If modern lore has it right, the Fountain of Youth is located just a little south of where Interstate 10 ends in Jacksonville, Florida, and the road to St. Augustine begins. That’s the Fountain of Youth for the general populace, but if one happens to be a vintage Bow Tie aficionado, the Fountain of Youth is as close as their Chevrolet dashboard.
All one has to do to enjoy the age-reversing effects of a classic Chevy dashboard is to jump into the driver seat of a particular year or model they once owned in their youth and suddenly they’re feeling 20 years younger. Isomorphic correspondence is the term that best describes it; or, as most people know it, “nostalgia.” All it takes is a glance at a familiar gold-colored Bel Air emblem on a ’57 Chevy dashboard or a ’60 Impala 120-mph speedometer face and all those good old memories come rushing back.
The factory name for the color on this 1960 Chevy Impala is Tasco Turquoise.
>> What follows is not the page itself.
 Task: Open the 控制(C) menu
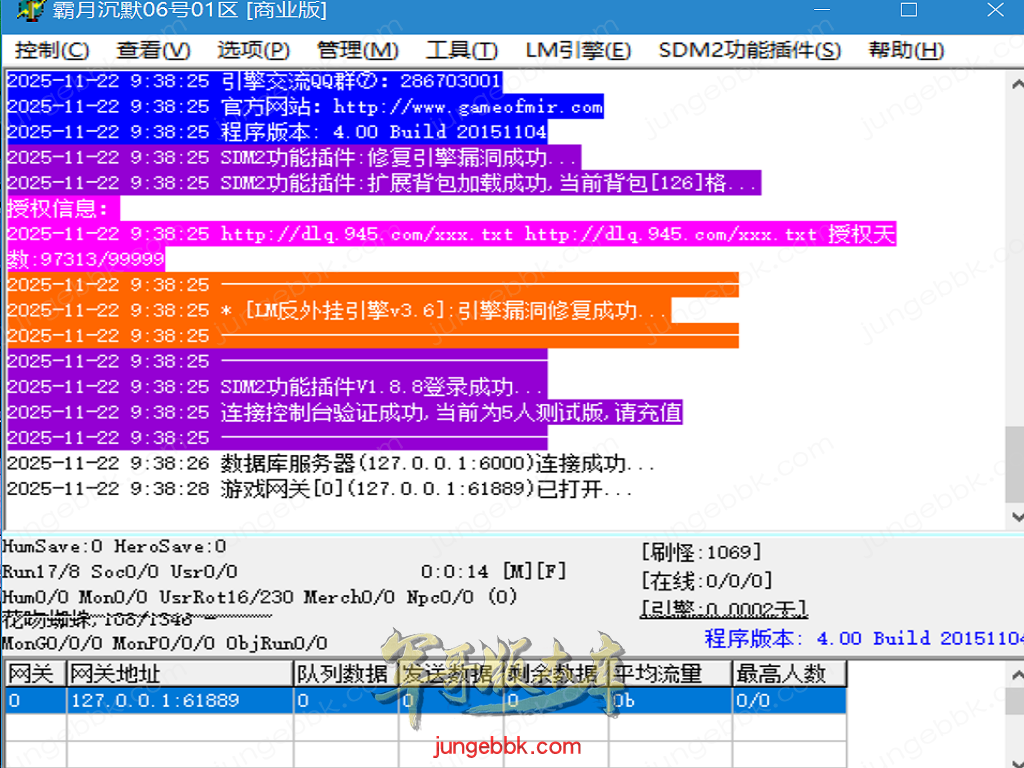tap(52, 50)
One glimpse of it could take a person right back to where they were stopped at a traffic light in 1962 and make them remember the song that was on the radio and the name of the girl next to them. Better than nebulous stock gauges, Auto Meter gauges fit right in and provide precise readings. White tuck ’n’ roll is sexy.
Look before you launch: Before the PRNDL shift quadrant was standardized, in true American Graffiti goofball style, it was easy to catch reverse instead of low. Note the Bow Tie high beam indicator light underneath 60 mph.
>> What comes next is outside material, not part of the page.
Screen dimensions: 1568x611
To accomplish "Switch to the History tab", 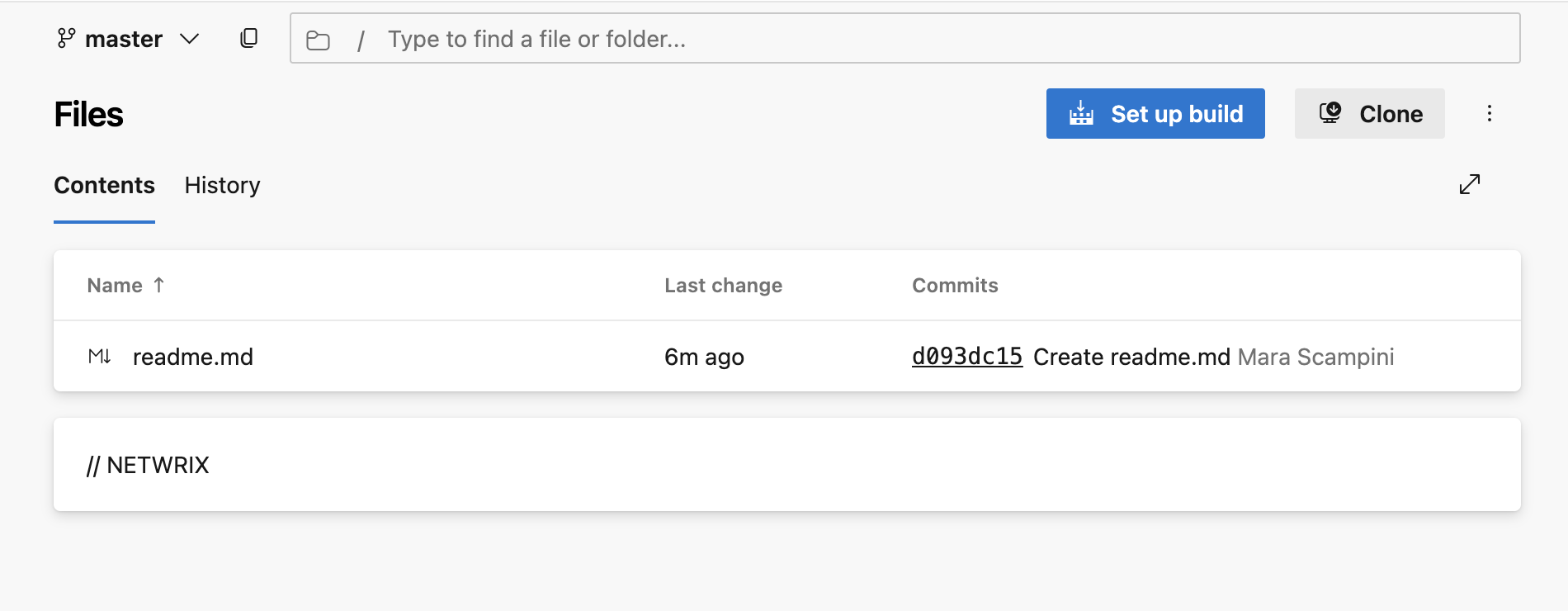I will 221,185.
The double-hump cap on 1955 Chevy dashboards made it an easier job for General Motors to build right-hand drive cars for overseas export. Can you image how many people worldwide have fond memories of this year’s dashboard design?
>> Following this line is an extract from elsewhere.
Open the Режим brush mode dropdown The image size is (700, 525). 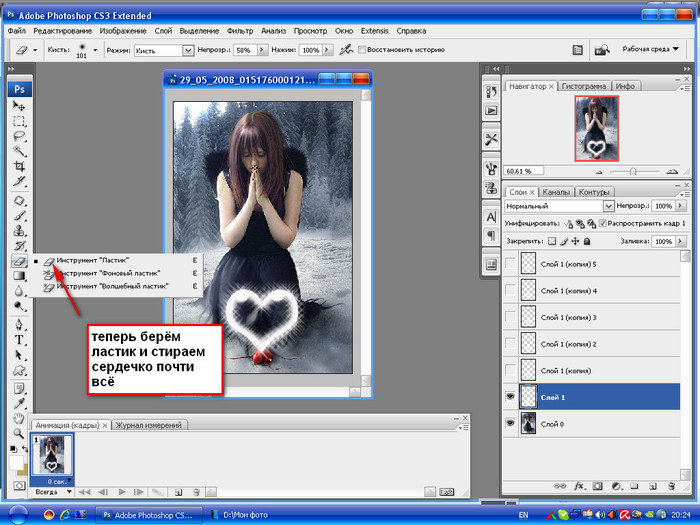pos(187,49)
The subject vehicle here is a ’57 Chevy gasser built in 1960 with modern racing instrumentation added. A shrunken 1957 210/Bel Air style steering wheel retains a stock flavor yet adds quicker steering response, plus more stomach clearance.
Amid billet aluminum and carbon-fiber enhancements, retaining the stock 1955 Chevy power brake pedal leaves an old-timey impression.
This unmolested 1957 150, with radio and clock delete plates left in place, makes this “plain Jane” dashboard have ‘modify me’ written all over it. It was a ’60s customizing tradition to chrome the glovebox door and ashtray to provide teenage dates with a makeup mirror.
Mixed nostalgia describes the installation of a 1958 Impala steering wheel with ’57 Bel Air dash trim to upscale the looks a 210.
On this ’57 cluster, the absence of a Powerglide or Turboglide shift quadrant indicates this was originally a manual transmission car. Note the inboard idiot lights and outboard turn signal indicators share bullet shaped styling.